Give back each line of the listing below that contains the string "text".

* * *

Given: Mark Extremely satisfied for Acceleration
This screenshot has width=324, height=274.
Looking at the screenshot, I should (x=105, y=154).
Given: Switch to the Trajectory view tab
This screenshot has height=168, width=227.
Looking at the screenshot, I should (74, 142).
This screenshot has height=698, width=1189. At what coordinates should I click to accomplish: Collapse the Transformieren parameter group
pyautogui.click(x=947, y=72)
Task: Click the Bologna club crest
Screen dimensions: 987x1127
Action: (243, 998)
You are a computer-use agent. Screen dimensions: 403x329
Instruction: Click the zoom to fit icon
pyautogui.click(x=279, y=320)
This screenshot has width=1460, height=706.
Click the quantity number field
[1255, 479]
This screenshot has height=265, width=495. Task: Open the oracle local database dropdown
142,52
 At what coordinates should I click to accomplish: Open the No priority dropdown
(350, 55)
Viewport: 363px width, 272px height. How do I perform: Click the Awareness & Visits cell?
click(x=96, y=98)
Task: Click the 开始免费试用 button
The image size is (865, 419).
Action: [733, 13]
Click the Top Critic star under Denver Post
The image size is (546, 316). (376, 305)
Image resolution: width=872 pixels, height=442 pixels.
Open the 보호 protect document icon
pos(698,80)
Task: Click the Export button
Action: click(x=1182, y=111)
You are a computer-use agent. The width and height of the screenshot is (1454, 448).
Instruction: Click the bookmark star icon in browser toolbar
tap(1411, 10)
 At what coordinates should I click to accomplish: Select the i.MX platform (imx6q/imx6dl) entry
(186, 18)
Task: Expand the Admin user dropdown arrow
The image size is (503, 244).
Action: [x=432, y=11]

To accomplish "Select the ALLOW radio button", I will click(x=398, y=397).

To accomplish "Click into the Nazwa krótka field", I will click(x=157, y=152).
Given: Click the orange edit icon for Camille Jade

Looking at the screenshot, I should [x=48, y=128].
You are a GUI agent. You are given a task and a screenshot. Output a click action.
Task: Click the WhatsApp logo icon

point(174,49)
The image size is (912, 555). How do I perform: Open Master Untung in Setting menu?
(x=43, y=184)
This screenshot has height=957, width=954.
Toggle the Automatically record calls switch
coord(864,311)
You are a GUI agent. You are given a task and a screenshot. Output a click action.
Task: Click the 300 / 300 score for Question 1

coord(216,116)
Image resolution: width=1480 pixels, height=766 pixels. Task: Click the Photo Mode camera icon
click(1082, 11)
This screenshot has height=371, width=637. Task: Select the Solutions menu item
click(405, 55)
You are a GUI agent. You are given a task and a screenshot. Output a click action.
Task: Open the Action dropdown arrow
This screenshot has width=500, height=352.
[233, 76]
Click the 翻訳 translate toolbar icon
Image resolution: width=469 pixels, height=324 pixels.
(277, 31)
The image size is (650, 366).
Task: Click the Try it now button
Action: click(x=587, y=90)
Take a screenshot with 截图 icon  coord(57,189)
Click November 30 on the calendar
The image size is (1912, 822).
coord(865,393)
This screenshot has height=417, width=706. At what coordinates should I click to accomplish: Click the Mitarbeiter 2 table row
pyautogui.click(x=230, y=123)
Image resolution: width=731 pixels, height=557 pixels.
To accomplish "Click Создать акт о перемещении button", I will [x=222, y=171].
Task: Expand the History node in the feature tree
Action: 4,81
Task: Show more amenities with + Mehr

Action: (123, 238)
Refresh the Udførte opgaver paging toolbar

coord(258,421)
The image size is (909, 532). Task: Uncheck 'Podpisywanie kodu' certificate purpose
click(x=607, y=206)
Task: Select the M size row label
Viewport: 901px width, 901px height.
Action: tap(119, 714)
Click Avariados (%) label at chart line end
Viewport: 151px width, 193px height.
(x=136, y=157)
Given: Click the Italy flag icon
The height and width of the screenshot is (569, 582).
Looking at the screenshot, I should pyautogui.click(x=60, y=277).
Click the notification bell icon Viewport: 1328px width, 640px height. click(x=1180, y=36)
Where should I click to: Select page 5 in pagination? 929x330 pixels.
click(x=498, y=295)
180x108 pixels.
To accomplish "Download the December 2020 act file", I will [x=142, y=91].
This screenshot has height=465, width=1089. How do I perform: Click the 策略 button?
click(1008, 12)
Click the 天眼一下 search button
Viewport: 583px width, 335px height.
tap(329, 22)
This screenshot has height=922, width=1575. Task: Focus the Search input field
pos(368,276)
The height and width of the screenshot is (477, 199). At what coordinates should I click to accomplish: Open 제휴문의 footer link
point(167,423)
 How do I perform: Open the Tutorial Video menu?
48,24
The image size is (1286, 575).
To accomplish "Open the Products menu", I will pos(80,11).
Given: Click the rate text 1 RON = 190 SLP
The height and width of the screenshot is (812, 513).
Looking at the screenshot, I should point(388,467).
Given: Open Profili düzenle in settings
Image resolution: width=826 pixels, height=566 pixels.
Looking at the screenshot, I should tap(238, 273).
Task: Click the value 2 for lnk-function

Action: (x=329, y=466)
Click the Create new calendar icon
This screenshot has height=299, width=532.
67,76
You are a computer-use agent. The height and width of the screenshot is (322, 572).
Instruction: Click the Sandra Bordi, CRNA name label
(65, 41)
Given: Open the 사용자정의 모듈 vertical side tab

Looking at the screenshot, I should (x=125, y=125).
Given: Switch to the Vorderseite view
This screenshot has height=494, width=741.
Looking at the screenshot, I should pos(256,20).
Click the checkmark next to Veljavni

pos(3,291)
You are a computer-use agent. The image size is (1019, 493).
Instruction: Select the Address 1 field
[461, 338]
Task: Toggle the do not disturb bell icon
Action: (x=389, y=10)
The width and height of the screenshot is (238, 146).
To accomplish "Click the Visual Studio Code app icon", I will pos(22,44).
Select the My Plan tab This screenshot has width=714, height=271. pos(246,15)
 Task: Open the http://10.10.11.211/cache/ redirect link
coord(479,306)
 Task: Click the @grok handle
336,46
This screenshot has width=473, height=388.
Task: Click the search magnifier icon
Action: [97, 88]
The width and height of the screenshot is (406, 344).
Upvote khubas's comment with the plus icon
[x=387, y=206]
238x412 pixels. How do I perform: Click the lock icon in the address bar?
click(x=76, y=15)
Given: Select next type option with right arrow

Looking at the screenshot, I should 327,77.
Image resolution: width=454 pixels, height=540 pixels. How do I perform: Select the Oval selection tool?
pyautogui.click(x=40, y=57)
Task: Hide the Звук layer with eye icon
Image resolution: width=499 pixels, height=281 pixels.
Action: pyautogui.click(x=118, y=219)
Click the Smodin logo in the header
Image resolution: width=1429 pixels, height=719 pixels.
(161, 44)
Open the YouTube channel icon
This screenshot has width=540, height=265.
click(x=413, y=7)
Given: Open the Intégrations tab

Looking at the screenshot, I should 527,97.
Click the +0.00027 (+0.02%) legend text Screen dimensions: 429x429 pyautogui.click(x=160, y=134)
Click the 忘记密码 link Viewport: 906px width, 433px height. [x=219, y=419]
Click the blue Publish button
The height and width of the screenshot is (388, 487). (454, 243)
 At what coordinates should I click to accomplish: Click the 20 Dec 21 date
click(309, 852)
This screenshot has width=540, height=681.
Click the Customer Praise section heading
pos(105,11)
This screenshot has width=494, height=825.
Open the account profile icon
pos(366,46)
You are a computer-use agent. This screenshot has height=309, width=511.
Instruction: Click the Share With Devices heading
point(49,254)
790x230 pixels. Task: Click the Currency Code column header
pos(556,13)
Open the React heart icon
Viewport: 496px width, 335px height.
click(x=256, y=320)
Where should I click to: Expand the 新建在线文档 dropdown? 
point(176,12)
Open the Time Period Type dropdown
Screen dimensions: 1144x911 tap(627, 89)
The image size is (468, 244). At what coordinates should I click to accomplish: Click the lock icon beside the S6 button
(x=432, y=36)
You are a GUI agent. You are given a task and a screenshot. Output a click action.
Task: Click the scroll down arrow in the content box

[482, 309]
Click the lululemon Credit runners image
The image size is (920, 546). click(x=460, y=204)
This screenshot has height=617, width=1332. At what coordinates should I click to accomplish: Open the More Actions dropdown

* * *

*RESPONSE BOX:*
Given: Click the rate text 1 RON = 190 SLP
Click the +0.00027 (+0.02%) legend text Screen dimensions: 429x429 pyautogui.click(x=160, y=134)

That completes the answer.